10. A process for the preparation of the collagen powder according to claim 1, said process comprising:

suspending collagen of type I, deprived of the telopeptide fractions, in acidified water and subjecting it to proteolysis; and

drying said collagen in a micronized form.

11. A method for the treatment of sores, burns, wounds, joint disorders, skin ageing, interstitial cystitis and vulvovaginitis; for the regeneration and bio-revitalization of dermis and for the visco-supplementation and regeneration in synovia in case of osteo-chondral damages, which comprises administering to a subject in need thereof the hydrolyzed collagen powder of claim 1.

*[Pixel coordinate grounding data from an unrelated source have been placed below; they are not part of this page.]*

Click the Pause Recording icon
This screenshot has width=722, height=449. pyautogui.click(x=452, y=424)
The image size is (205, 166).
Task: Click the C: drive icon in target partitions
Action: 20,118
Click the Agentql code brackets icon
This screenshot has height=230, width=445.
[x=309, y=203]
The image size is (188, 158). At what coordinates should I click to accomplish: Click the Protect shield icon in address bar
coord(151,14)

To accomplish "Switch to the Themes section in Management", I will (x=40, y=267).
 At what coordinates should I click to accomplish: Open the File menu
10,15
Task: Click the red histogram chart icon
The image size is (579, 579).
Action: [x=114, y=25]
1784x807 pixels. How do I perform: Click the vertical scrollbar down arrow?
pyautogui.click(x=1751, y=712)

12. A method for the treatment of sores, burns, wounds, joint disorders, skin ageing, interstitial cystitis and vulvovaginitis; for the regeneration and bio-revitalization of dermis and for the visco-supplementation and regeneration in synovia in case of osteo-chondral damages, which comprises administering to a subject in need thereof the hydrolyzed collagen powder of claim 2.

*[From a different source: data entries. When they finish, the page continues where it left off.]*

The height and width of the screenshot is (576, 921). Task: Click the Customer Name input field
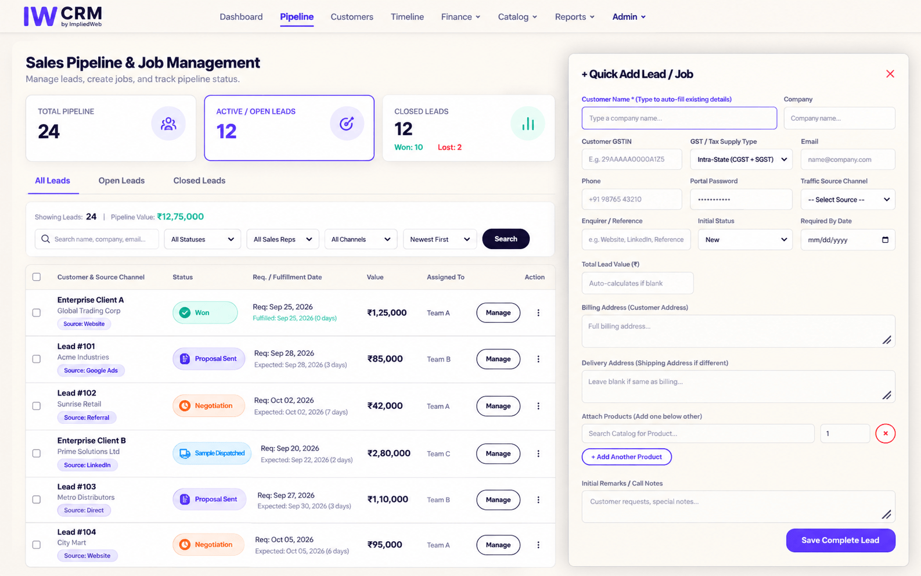679,118
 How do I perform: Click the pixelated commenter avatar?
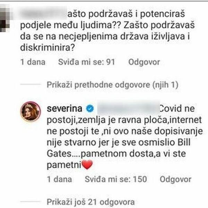pos(5,19)
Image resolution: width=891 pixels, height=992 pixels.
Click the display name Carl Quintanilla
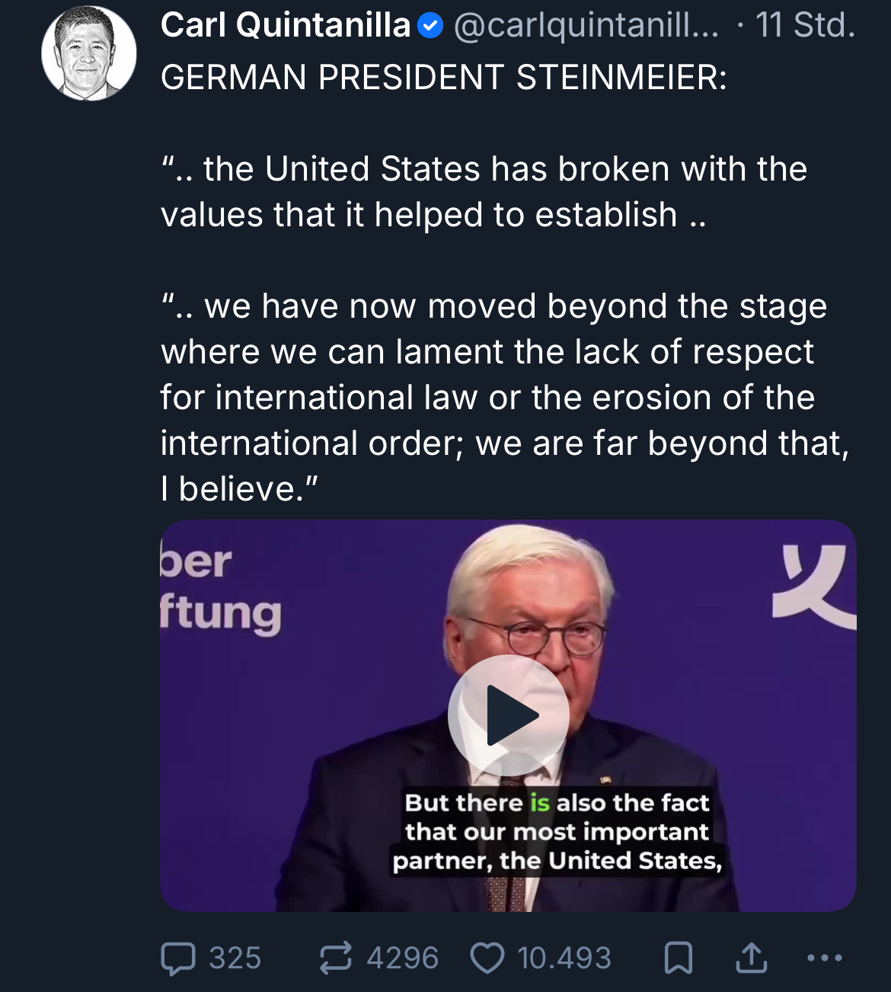286,26
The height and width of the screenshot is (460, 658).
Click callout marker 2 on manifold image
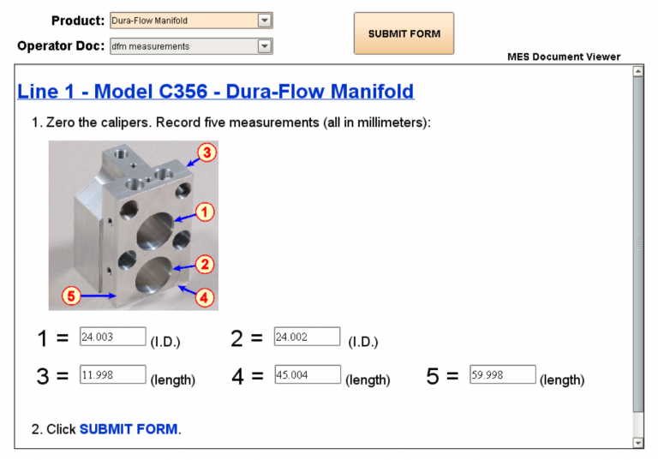(x=205, y=264)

13. A method for the treatment of sores, burns, wounds, joint disorders, skin ageing, interstitial cystitis and vulvovaginitis; for the regeneration and bio-revitalization of dermis and for the visco-supplementation and regeneration in synovia in case of osteo-chondral damages, which comprises administering to a subject in need thereof the pharmaceutical, nutraceutical or cosmetic composition of claim 6.

14. The collagen powder according to claim 2 wherein said collagen is of type I.

15. The collagen powder according to claim 2, wherein said collagen is equine.

16. The collagen powder according to claim 3, wherein said collagen is equine.

17. A pharmaceutical, nutraceutical or cosmetic composition comprising the collagen powder according to claim 2 and at least one suitable carrier.

18. A pharmaceutical, nutraceutical or cosmetic composition comprising the collagen powder according to claim 3 and at least one suitable carrier.

19. A pharmaceutical, nutraceutical or cosmetic composition comprising the collagen powder according to claim 4 and at least one suitable carrier.

20. A process for the preparation of the collagen powder according to claim 2, said process comprising:

suspending collagen of type I, deprived of the telopeptide fractions, in acidified water and subjecting it to proteolysis; and

drying said collagen in a micronized form.

21. A process for the preparation of the collagen powder according to claim 3, said process comprising:

suspending collagen of type I, deprived of the telopeptide fractions, in acidified water and subjecting it to proteolysis; and

drying said collagen in a micronized form.